§ **Excerto do documento**:
↓
Ao olhar para os outros, viu que ainda não tinham acabado, pelo que pensou que eram muito vagarosos e disse triunfalmente: “Vocês são tão lentos que até tenho tempo para acrescentar pés à serpente!” Então, enquanto agarrava com a mão esquerda no jarro, com a direita acrescentou os pés ao réptil. Na altura em que estava a desenhar-lhe os pés e a falar, um outro terminou o seu desenho; arrebatando-lhe o jarro da mão, disse: “já viste alguma serpente? Se não têm pés por que lhos acrescentaste?!Por isso, o primeiro a desenhar uma serpente não és tu, mas sim eu.” Ao acabar de falar, levantou a cabeça e gluglu emborcou o vinho.

Num equivalente estilístico para Português, o primeiro vencedor tinha borrado a pintura. Numa leitura ontológica, nada há a acrescentar a uma força completa em si mesma. Logo, este dito é usado para mostrar alguém a fazer algo de supérfluo.

Quando a serpente pretende ser outra, tem aberto o caminho da metamorfose, semelhante ao do bicho da seda e da borboleta.
↑
§ **Excertos de dados**:
↓
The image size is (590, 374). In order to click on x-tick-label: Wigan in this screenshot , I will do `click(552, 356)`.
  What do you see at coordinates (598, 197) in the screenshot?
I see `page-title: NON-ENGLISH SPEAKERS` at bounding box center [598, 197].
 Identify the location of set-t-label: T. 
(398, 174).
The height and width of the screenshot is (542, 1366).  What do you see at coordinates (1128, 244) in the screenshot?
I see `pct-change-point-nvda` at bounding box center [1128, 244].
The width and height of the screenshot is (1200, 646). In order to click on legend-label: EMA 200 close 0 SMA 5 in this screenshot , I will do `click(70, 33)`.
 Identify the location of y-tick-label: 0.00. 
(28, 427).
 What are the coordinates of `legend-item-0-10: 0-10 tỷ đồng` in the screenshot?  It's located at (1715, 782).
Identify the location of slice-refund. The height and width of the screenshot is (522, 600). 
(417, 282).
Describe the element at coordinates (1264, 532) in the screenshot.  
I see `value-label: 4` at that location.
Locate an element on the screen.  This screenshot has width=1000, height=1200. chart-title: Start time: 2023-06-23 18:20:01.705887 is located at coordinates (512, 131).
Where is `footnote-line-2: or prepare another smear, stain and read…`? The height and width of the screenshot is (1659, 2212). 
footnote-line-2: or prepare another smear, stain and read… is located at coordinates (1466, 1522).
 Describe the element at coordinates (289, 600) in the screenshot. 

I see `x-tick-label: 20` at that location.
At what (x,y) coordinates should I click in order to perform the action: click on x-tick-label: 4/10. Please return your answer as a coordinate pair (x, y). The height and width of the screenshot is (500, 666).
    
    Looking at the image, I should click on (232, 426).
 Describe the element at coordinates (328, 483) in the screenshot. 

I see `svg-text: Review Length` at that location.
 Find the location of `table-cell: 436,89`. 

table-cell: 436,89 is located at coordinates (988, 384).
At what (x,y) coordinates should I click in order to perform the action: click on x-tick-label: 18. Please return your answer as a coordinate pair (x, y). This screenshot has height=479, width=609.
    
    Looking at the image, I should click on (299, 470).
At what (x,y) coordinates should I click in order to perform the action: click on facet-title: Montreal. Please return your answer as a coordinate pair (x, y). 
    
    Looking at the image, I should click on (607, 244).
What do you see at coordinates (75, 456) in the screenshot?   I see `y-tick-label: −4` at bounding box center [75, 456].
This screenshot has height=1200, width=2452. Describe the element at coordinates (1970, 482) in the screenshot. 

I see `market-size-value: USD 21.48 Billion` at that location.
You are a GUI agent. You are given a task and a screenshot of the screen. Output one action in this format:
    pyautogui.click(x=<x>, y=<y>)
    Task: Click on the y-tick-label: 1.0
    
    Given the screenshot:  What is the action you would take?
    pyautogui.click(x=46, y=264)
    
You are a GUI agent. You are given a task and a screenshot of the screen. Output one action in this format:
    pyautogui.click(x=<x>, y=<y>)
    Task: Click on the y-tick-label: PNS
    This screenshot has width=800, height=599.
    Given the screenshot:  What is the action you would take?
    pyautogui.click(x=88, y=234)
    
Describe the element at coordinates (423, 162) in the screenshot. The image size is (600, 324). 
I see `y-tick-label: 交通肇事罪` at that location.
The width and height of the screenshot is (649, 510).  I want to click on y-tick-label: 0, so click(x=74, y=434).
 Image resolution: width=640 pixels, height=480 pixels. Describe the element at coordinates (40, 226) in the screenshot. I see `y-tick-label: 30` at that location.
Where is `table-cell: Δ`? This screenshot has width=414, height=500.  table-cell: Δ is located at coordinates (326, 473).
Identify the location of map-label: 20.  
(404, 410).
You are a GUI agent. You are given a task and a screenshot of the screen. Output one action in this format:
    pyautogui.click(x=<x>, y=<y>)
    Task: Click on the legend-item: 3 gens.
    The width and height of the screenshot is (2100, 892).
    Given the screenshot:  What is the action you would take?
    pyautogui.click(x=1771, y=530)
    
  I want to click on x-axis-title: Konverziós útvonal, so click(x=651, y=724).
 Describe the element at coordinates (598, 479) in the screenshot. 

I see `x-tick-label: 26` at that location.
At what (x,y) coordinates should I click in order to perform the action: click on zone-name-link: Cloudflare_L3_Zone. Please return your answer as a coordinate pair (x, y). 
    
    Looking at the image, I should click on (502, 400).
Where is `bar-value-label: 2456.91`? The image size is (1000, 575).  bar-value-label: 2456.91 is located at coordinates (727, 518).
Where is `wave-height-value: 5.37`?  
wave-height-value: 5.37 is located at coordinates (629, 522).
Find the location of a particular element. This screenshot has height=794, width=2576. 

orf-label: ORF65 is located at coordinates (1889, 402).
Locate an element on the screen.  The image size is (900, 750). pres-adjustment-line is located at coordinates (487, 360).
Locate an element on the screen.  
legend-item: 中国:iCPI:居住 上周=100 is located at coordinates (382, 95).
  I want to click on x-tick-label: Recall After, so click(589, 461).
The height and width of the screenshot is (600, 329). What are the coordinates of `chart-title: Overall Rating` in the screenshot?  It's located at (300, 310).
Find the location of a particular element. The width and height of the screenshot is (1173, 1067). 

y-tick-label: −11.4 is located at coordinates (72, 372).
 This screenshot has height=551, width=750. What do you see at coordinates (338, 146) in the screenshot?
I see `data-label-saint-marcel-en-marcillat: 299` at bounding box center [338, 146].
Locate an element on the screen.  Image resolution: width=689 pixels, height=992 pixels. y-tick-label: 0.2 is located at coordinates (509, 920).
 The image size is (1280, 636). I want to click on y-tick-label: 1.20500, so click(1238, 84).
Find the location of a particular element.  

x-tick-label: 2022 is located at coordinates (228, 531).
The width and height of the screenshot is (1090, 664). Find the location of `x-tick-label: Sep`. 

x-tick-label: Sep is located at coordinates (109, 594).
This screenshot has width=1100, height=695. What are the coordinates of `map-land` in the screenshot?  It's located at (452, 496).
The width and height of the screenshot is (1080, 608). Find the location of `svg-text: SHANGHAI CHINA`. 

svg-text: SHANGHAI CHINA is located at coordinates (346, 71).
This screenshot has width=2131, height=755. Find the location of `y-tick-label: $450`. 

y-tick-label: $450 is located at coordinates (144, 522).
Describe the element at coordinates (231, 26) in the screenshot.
↑
§ **Tarefas a realizar**:
1 - Reproduza o trecho do excerto do documento que vai de "Num equivalente estilístico" até "e da borboleta.", inclusive, substituindo "borboleta" por "mariposa".
2 - Apresente como lista JSON de cadeias de texto, uma por linha e sem as linhas em branco, as linhas dos excertos de dados desde o início até à linha que contém "(398, 174).", inclusive.

§ **Respostas aos problemas**:
1 -
Num equivalente estilístico para Português, o primeiro vencedor tinha borrado a pintura. Numa leitura ontológica, nada há a acrescentar a uma força completa em si mesma. Logo, este dito é usado para mostrar alguém a fazer algo de supérfluo.

Quando a serpente pretende ser outra, tem aberto o caminho da metamorfose, semelhante ao do bicho da seda e da mariposa.

2 -
[
  "The image size is (590, 374). In order to click on x-tick-label: Wigan in this screenshot , I will do `click(552, 356)`.",
  "  What do you see at coordinates (598, 197) in the screenshot?",
  "I see `page-title: NON-ENGLISH SPEAKERS` at bounding box center [598, 197].",
  " Identify the location of set-t-label: T. ",
  "(398, 174)."
]